Actually, .NET 4.0 now allows side-by-side CLR runtimes of different
versions in the same process. In theory this means you *can* write shell
extensions in managed code and end up loading multiple CLRs into the same
process without colliding. However, they still recommend you don't because
the CLR is a heavy runtime and you don't want even one bogging down
explorer, let alone several of them. I'd like to think this could be
improved over time.

http://blogs.msdn.com/b/oldnewthing/archive/2013/02/22/10396079.aspx

and you can't run all your Java services in the same app server because
> some of them depend on a different version of the j.l.String class.
>

JVM is a big mess, and this is why I specifically listed Dalvik instead.
The JVM is too heavy to run extra copies (no precompiled shared libraries
at all), yet naming is so weak everything clashes. It doesn't even need to
be as fundamental as j.l.String. String collision of app-included modules
will suffer the same death.

Dalvik tries to do better, by preloading the system library, then forking
to create a sort of "copy-on-write" form of shared core code. At least this
prevents trivial clashes of application included modules, since they each
live in their own separate Dalvik process. Android could also have multiple
Dalvik "system cores" ready for different system library versions. There is
no in-process extension model in Android, so that shell-extension problem
is sidestepped for now.

----

Pulling away from these details, the fact remains that there is no
successful model for having two different GC tracing systems coordinate to
determine reachable resources. This forces us to express all boundaries out
of the GC systems in terms of non-tracing memory management contracts.

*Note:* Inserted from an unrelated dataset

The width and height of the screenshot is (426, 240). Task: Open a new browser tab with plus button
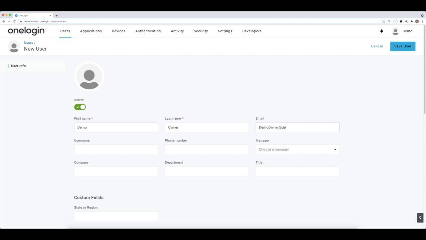point(57,15)
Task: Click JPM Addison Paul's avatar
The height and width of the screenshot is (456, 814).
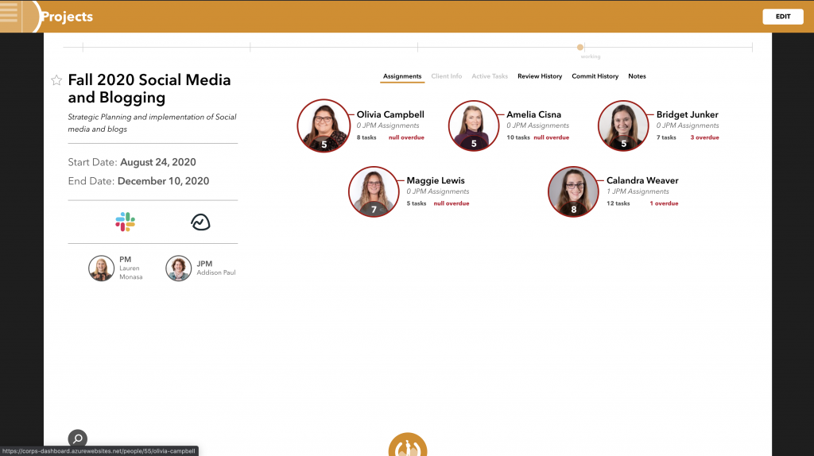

In practice this isn't a huge problem, as end-user operating systems seem
content to choose a single dominant object-interface runtime. However, it
does force other runtimes into a second-class-citizen situation.

As an interesting case, Mono/Xamarin has done some exceptional work
allowing Mono/CLR to interface pleasantly with Mac Objective-C. However,
there are still memory-safety issues because some of the memory-management
contracts in Cocoa/AppKit are simply manual.

I'm curious, what conclusions do you draw from this?

My conclusion is that we should continue to evolve one or two very capable
cross-language runtimes, like CLR, because things are easier if we only
have one managed runtime in the mix.